Na Secretaria de Finanças, há 1.731 imóveis registrados no nome de Salomone. Juntos, eles valem R$ 870 milhões.

Segundo a empresa, Salomone figura na lista por falhas da Prefeitura. A Savoy destaca que vendas ocorridas a partir da década de 1950 foram feitas por meio de contratos particulares, que previam transferência definitiva após quitação do pagamento.

"Por conta de renegociações, custo de escritura, acomodação ou esquecimento, grande número de compromissários, embora já tenha quitado seu imóvel, não procurou a administradora do loteamento para a outorga da escritura definitiva", informou.

"Refutamos a condição declarada de concentração de imóveis apontada pela municipalidade, esclarecendo que o Dr. Hugo Enéas Salomone foi no passado um grande empreendedor na área de urbanização e loteamentos na cidade e, por isso, consta ainda como proprietário dos lotes compromissados ainda não escriturados."

O espólio de Maria Estefano Maluf, mãe do ex-prefeito, que morreu em 1984, ocupa o terceiro posto do ranking. Seus 19 imóveis valem quase R$ 450 milhões. Entre eles há terrenos e galpões que pertenciam à Eucatex, empresa fundada por Salim Maluf, pai do ex-prefeito.

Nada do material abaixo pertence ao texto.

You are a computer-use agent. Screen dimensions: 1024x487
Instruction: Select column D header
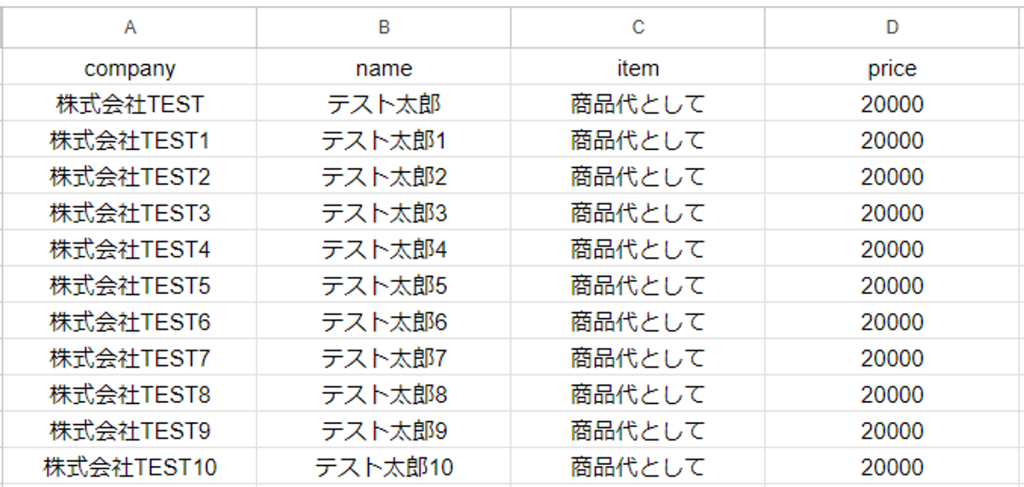click(892, 28)
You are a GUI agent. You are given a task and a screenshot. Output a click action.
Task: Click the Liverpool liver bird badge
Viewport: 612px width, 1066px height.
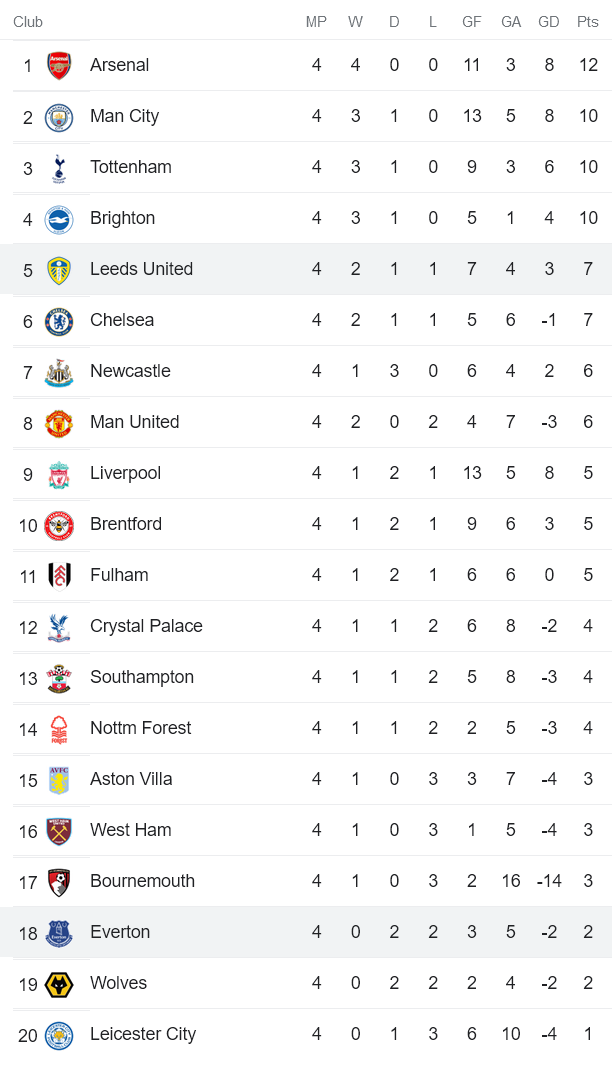pyautogui.click(x=58, y=473)
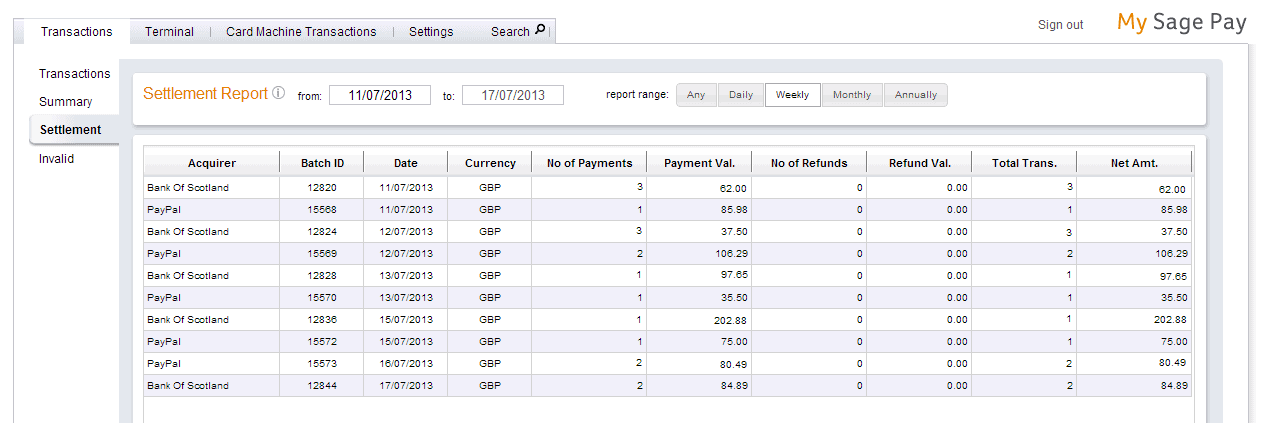Click the My Sage Pay logo
The image size is (1265, 423).
(1181, 23)
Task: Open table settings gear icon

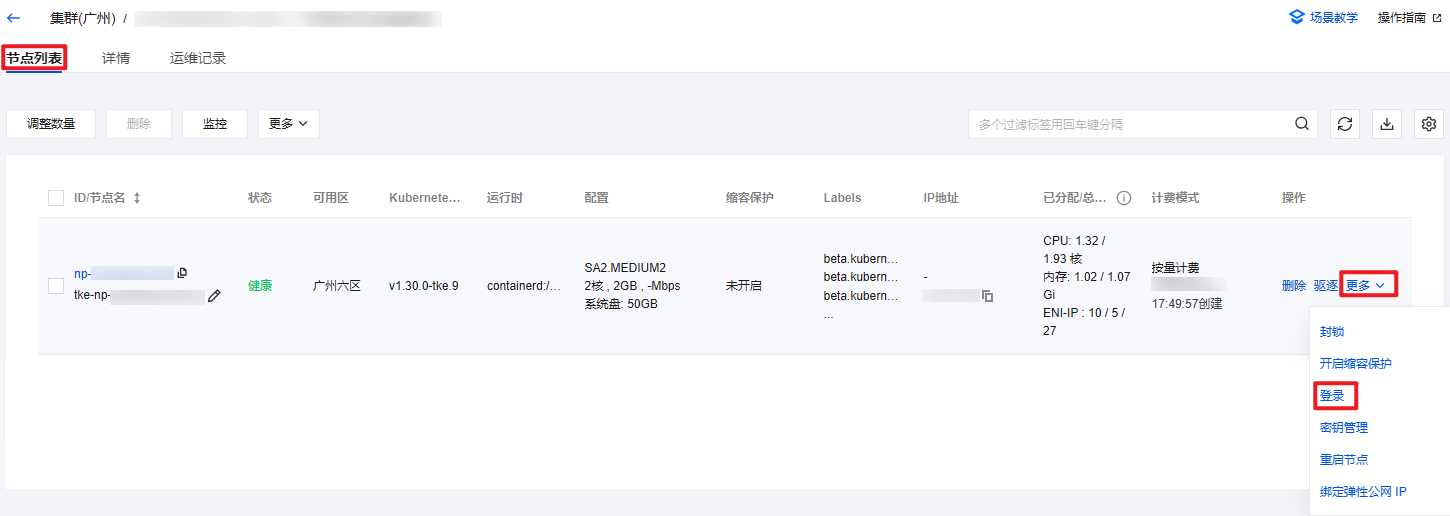Action: [1429, 124]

Dono de uma mansão no Jardim Europa, Maluf culpa a Justiça pelo fato de haver tantos imóveis no nome da mãe. "Não quero falar mal do Judiciário, que é muito atarefado, mas a burocracia é que faz os galpões ainda estarem no nome dela", disse. "E os imóveis estão todos com IPTU em dia, porque amo a cidade de São Paulo."

BLOQUEIO

Os bens do ex-prefeito estão bloqueados a pedido do Ministério Público Estadual para garantir ressarcimento de US$ 340 milhões que teriam sido desviados dos cofres municipais durante sua gestão, na construção do Túnel Ayrton Senna e do Complexo Água Espraiada. O deputado nega irregularidades.

O quarto lugar no ranking também é um espólio. Há 1.154 imóveis registrados no nome de Affonso de Oliveira Santos, um dos responsáveis pelo loteamento do Brooklin, na zona sul. O Estado não conseguiu localizar nenhum de seus parentes.

Encerrando a lista dos top 5 está o empresário Alécio Gouveia. Unidades do supermercado Andorinha estão em seu nome, não no da empresa. A reportagem o procurou por uma semana, mas não obteve resposta.

Em 2003, Gouveia foi investigado pelo Conselho de Controle de Atividades Financeiras (Coaf) por suspeita de lavagem de dinheiro. De acordo com dados da época, ele teria informado ao fisco que ganhou 170 vezes na loteria.

O Coaf informou que, por se tratar de caso que envolve sigilo fiscal, não pode dar informações sobre as investigações.

De acordo com o Tribunal de Justiça e a Justiça Federal, o empresário não responde a processo criminal. A Secretaria de Finanças tem 27 imóveis registrados no nome do empresário, que somam R$ 227 milhões em valor venal.